In 1980, the Trustees brought suit against Sun-Up Coal Company, an Alabama coal company, for under-contribution to the pension fund for the period of June 1976 through July 1979. Combs v. Sun-Up Coal Company, No. C.V.80-P-236-J (N.D. Ala., Aug. 12,1980). The Sun-Up Company had been taking deductions for excessive moisture and non-combustible matter in the coal it produced. A review of the record in Sun-Up demonstrates that the primary contention was not whether the NBCWA allowed a moisture deduction, but rather, even if it did, the Sun-Up Company failed to adequately establish the amount of moisture deduction it had claimed. In the end, the Trustees were awarded total damages of $37,490 for underpayment to the Funds. The Court allowed Sun-Up to claim $6,983.93 as a moisture deduction which they adequately proved and a $14,840.85 deduction which Sun-Up proved was due to washer loss and impurities in the coal. The Trustees did not appeal the portion of the decision which failed to disallow the $6,983.93 moisture deduction, nor did SunUp.

A Second Bite at the Same Apple

The issue before us now is not the propriety of a moisture deduction from the coal produced or the merits of whether the Trustees’ October 1985 letter constitutes [1580]*1580an improper unilateral change in the NBCWA. Rather, the question now before us comes down to whether the Trustees are collaterally estopped by the decision in Sun-Up from challenging the Alabama companies’ practice of taking moisture deduction in measuring the coal produced for the purpose of calculating their contributions to the Funds.

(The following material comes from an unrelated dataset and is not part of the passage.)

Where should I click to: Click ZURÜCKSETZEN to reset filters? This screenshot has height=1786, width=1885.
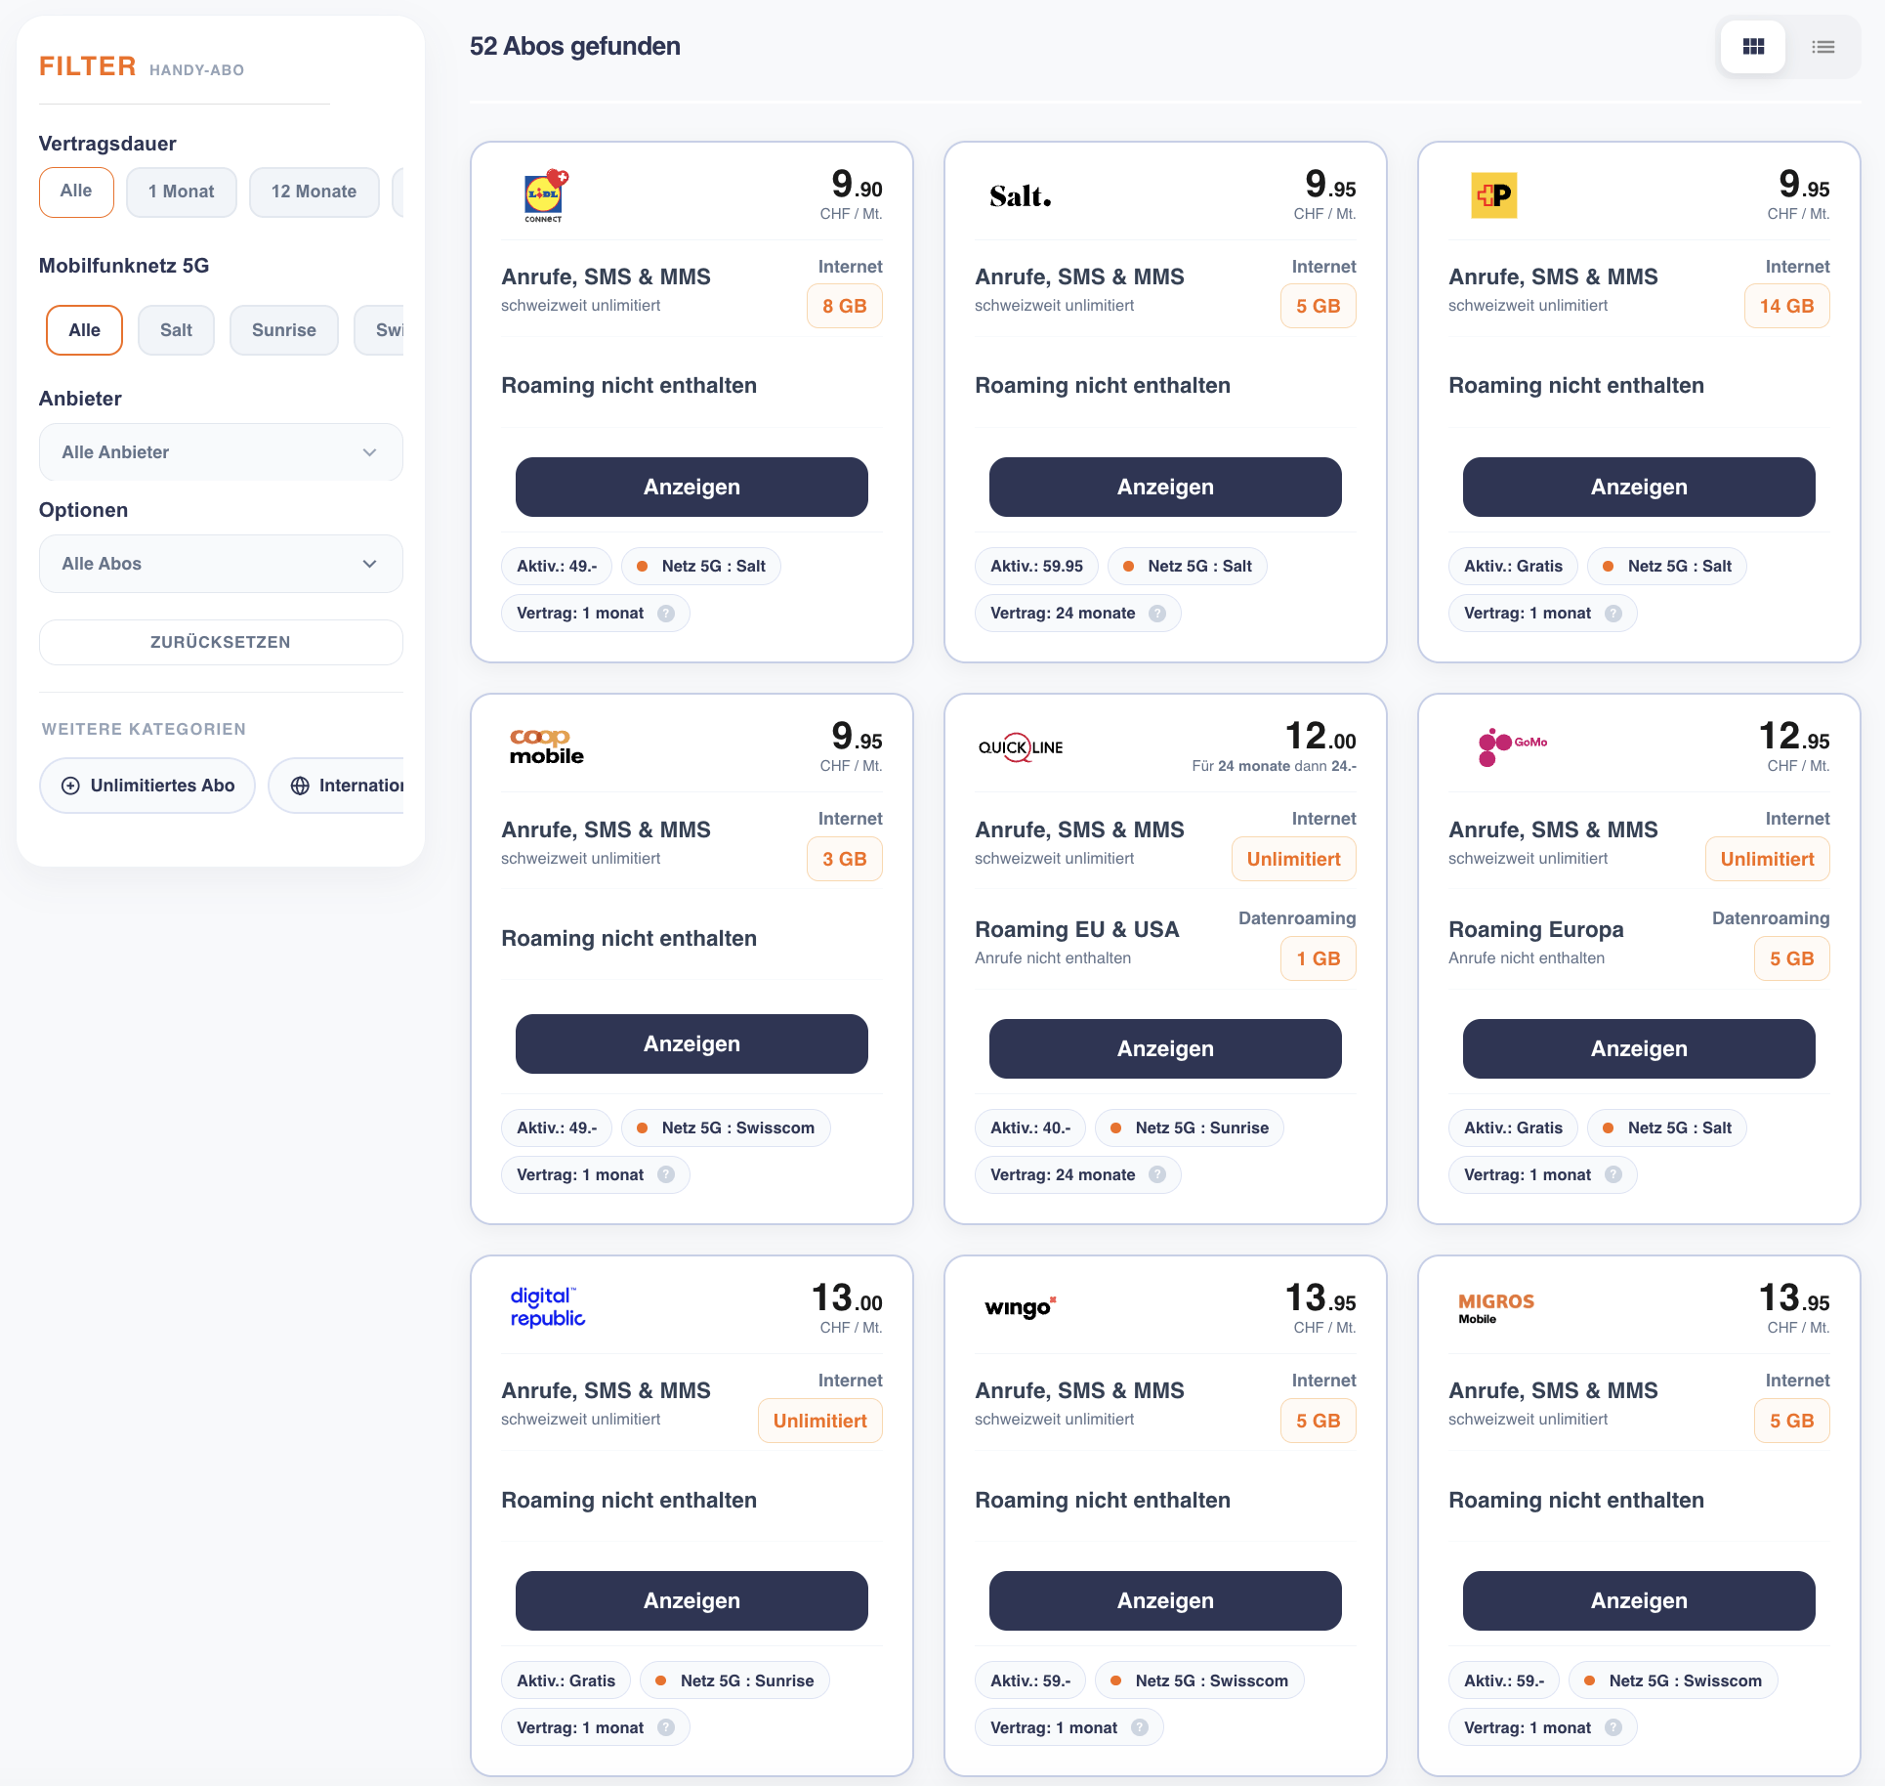(221, 642)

This Court recently stated the rule for applying collateral estoppel in Hart v. Yahama-Parts Distributors, Inc., 787 F.2d 1468, 1473 (11th Cir.1986).

There are several prerequisites to the application of collateral esstoppel: (1) the issue at slake must be identical to the one alleged in the prior litigation; (2) the issue must have been actually litigated in the prior litigation; and (3) the determination of the issue in the prior litigation must have been a crucial and necessary part of the judgment in that earlier action. In addition, the party against whom the earlier decision is asserted must have had a full and fair opportunity to litigate the issue in the earlier proceeding.

Id. at 1473, quoting Greenblatt v. Drexel Burnham Lambert, Inc., 763 F.2d 1352 (11th Cir.1985). See also Stoval v. Price Waterhouse Co., 652 F.2d 537, 540 (5th Cir. Unit A Aug. 1981); Johnson v. United States, 576 F.2d 606, 615 (5th Cir.1978)7

The issue in Sun-Up was a disagreement over the amount of a deduction that would be allowed for moisture content. The Trustees main contention was that even if a moisture deduction was permissible, SunUp had inadequately proved the amount of the extraneous moisture they claimed.8 While the resolution of the legal issue of the propriety of the moisture adjustment was part of the decision in Sun-Up, it was not crucial and necessary to the holding. The Trustees would not necessarily have found it important enough to expend additional resources to contest at trial or to appeal the unfavorable ruling when they already had obtained a favorable judgment on Sun-Up’s failure to prove the amount of extraneous moisture in its coal.

The Findings of Fact and Conclusions of Law in Sun-Up demonstrate that the parties contested the validity of taking a moisture deduction and the District Judge concluded it was valid to take the moisture deduction under the NBCWA.